Rows for locating displayed items:
---*---

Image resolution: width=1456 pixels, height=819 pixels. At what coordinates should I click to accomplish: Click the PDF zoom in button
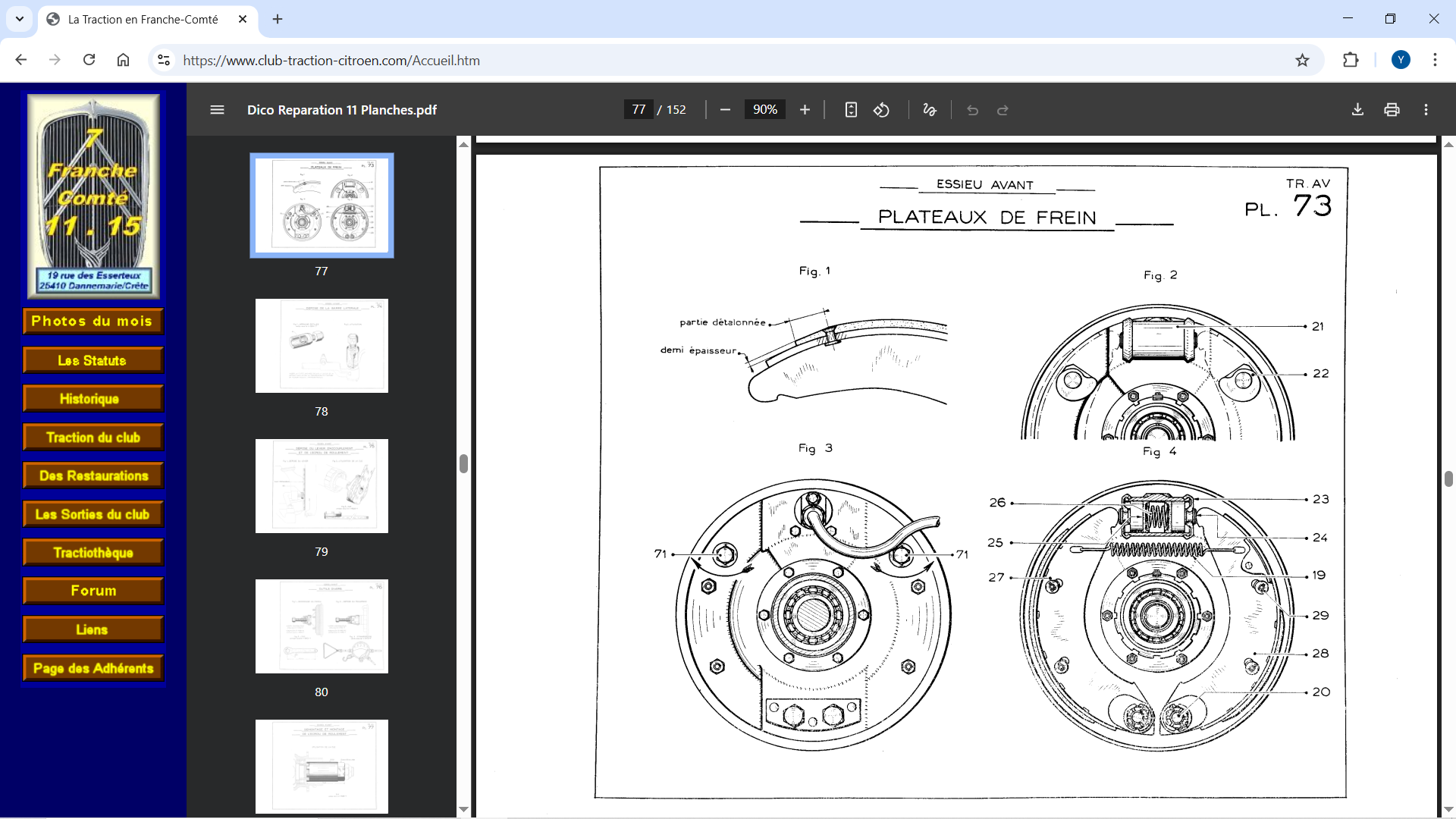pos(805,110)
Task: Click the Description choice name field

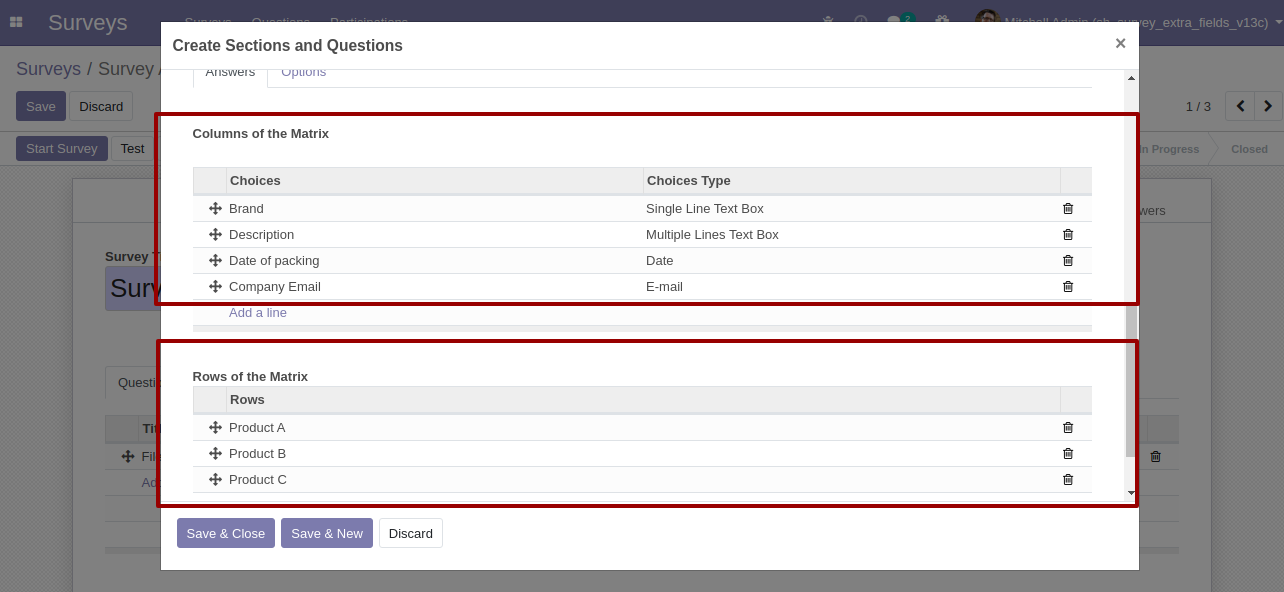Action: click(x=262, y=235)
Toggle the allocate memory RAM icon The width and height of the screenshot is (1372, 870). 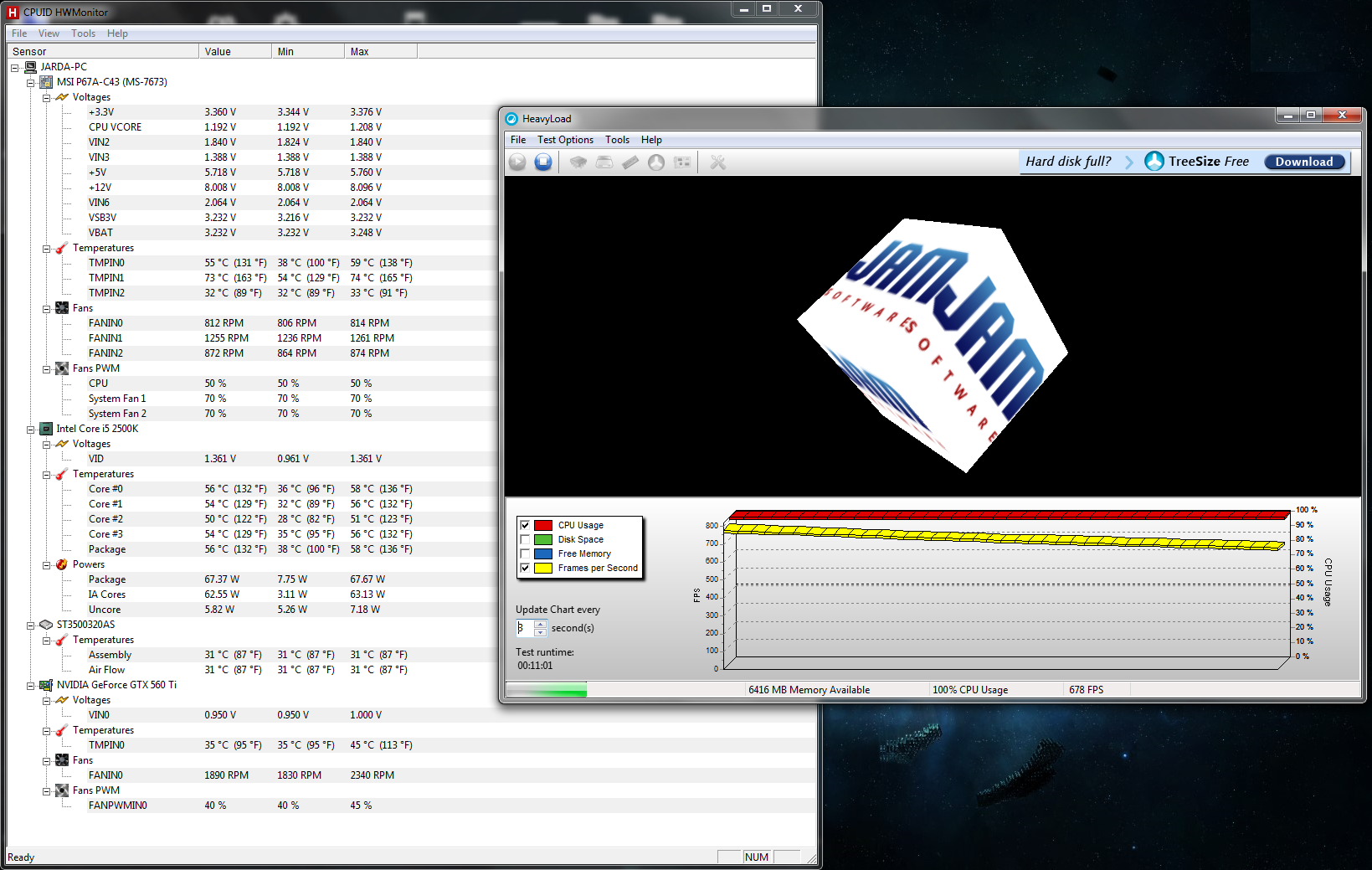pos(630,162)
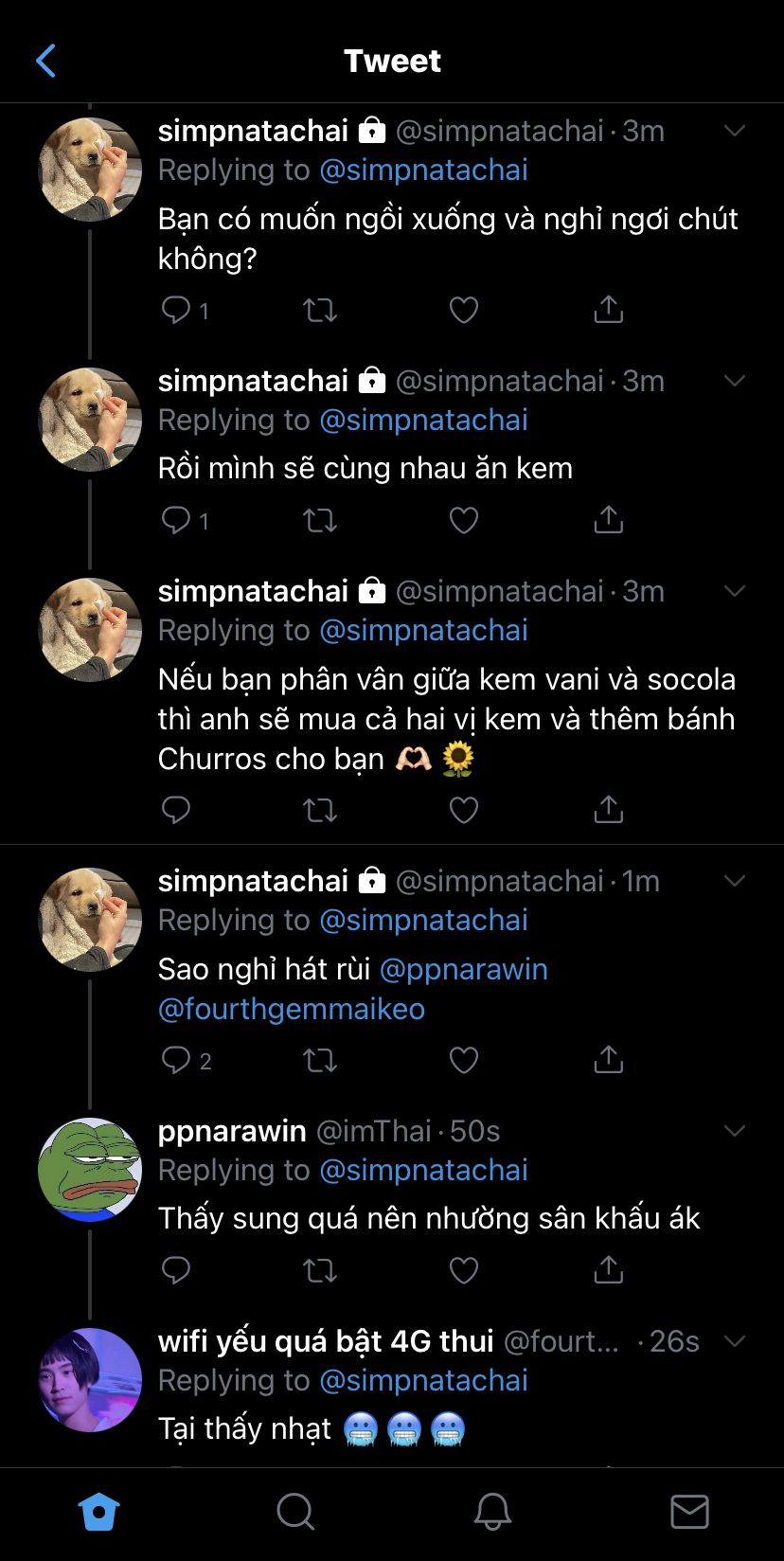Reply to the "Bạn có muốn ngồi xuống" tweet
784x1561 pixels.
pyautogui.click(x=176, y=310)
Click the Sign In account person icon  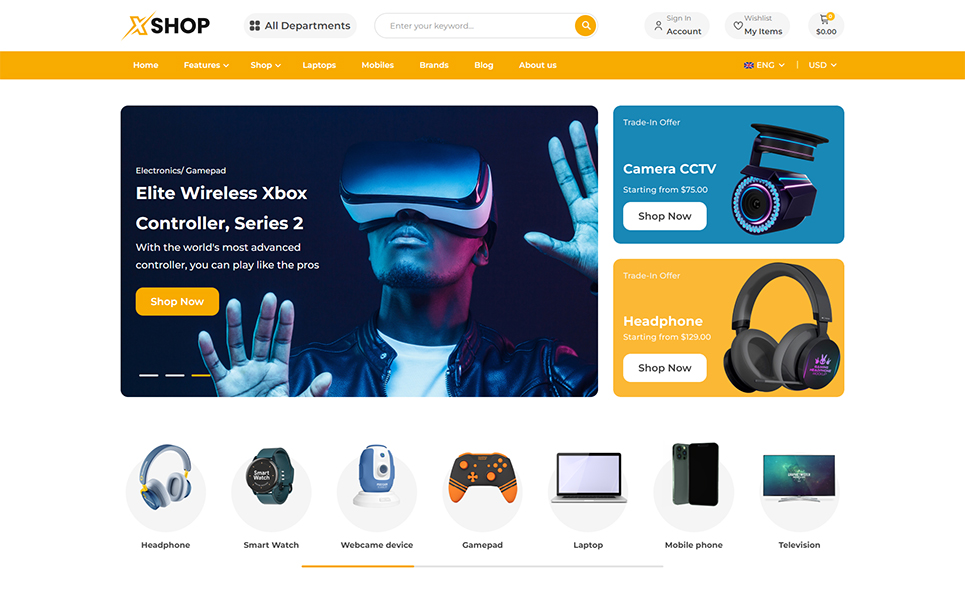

---*---

* Required task *
Please list each line of the rows above that includes the word "pixels".

* Complete answer *
Image resolution: width=1456 pixels, height=819 pixels. At what coordinates should I click to accomplish: Click the PDF zoom in button
784x1561 pixels.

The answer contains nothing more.